Researchers at Boyce Thompson Institute have launched a novel Plant Genome Editing Database (PGED). This database will act as a central repository for efficiently managing plant mutant data – creating a platform for the research community to share data and mutants. The ultimate hope is that PGED will lead by reducing experiments that are unnecessary and catalyzing collaborations among research institutions.
Boyce Thompson Institute has published the findings & motive of the above study in the journal Molecular Plant with the title “Plant Genome Editing Database (PGED): A Call for Submission of Information about Genome-Edited Plant Mutants”.
“We have used CRISPR/Cas to make over 430 distinct lines, and that is only in tomato.

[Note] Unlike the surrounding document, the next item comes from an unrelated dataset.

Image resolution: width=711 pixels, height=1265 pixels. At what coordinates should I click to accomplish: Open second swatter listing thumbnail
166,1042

The major problem initially faced was on how to keep track of them all
, so that has been the key motivation behind the creation of this database,” BTI’s Greg Martin said, who is the co-corresponding writer along with BTI’s Zhangjun Fei. “Many plant biology labs are doing CRISPR/Cas study these days, and everybody is going to confront this issue,” Martin further added.
Behind Boyce Thompson Institute’s Plant Genome Editing Database’s, secondary motivation was to share resources and data, which is part of their mandate of the National Science Foundation (NSF), which helped fund the creation of PGED. “We are attempting to make CRISPR/Cas research more effective,” states Martin. “The scientific community can not manage to have multiple distinct labs making the same mutant.”

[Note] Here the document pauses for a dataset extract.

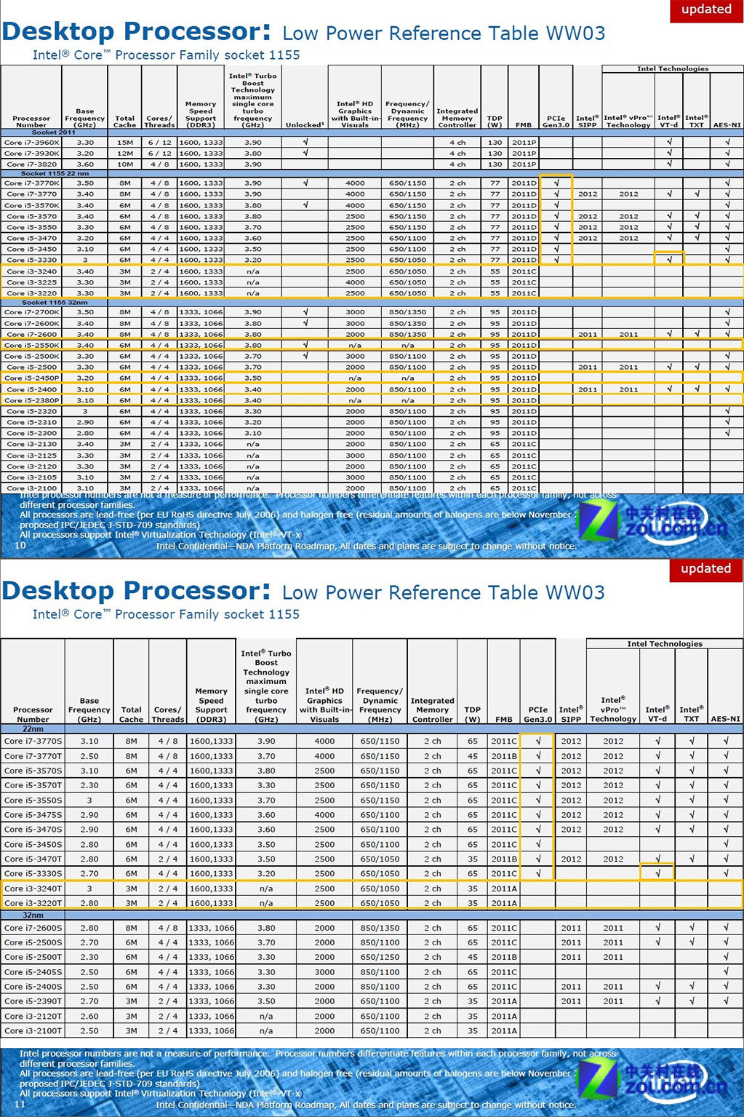Image resolution: width=744 pixels, height=1117 pixels.
Task: Click the yellow highlight box around Core i3-3240T rows
Action: tap(218, 895)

Zach Lippman, professor and HHMI investigator at Cold Spring Harbor Laboratory and Martin, agree on PGED’s capacity to decrease duplicate work. Lippman’s laboratory functions within the Solanaceae family, in addition to some breeds of Arabidopsis.
While Lippman intends to distribute data to PGED from his laboratory, he says that some investigators might be hesitant to discuss unpublished data before their jobs have completely matured. “There is a great deal of rivalry between different groups, so there may be some hesitancy for people to be fully forthcoming on matters they have in the pipeline,” he explains. “But the database will become so big that investigators believe like their new strain is merely another mutant, and that competitive nature will not be too much of a hindrance.”
PGED currently comprises data generated by Martin’s laboratory on 432 tomato lines created with CRISPR/Cas editing by Ning Zhang, a postdoctoral scientist in Dr. Martin’s laboratory. The database–which was built by Yi Zheng, a postdoctoral scientist in Dr. Fei’s lab–provides information concerning the transformation experiment, species variety, DNA construct and primer, resulting phenotype of the progeny and seed availability. Zhang and Zheng are co-first writers on the Molecular Plant publication.
Martin notes that while CRISPR/Cas-generated lines are the most important focus of PGED, it can also be used for plant mutants made by other genome editing tools like meganucleases, zinc-finger nucleases (ZFNs), and transcription activator-like nucleases (TALENs).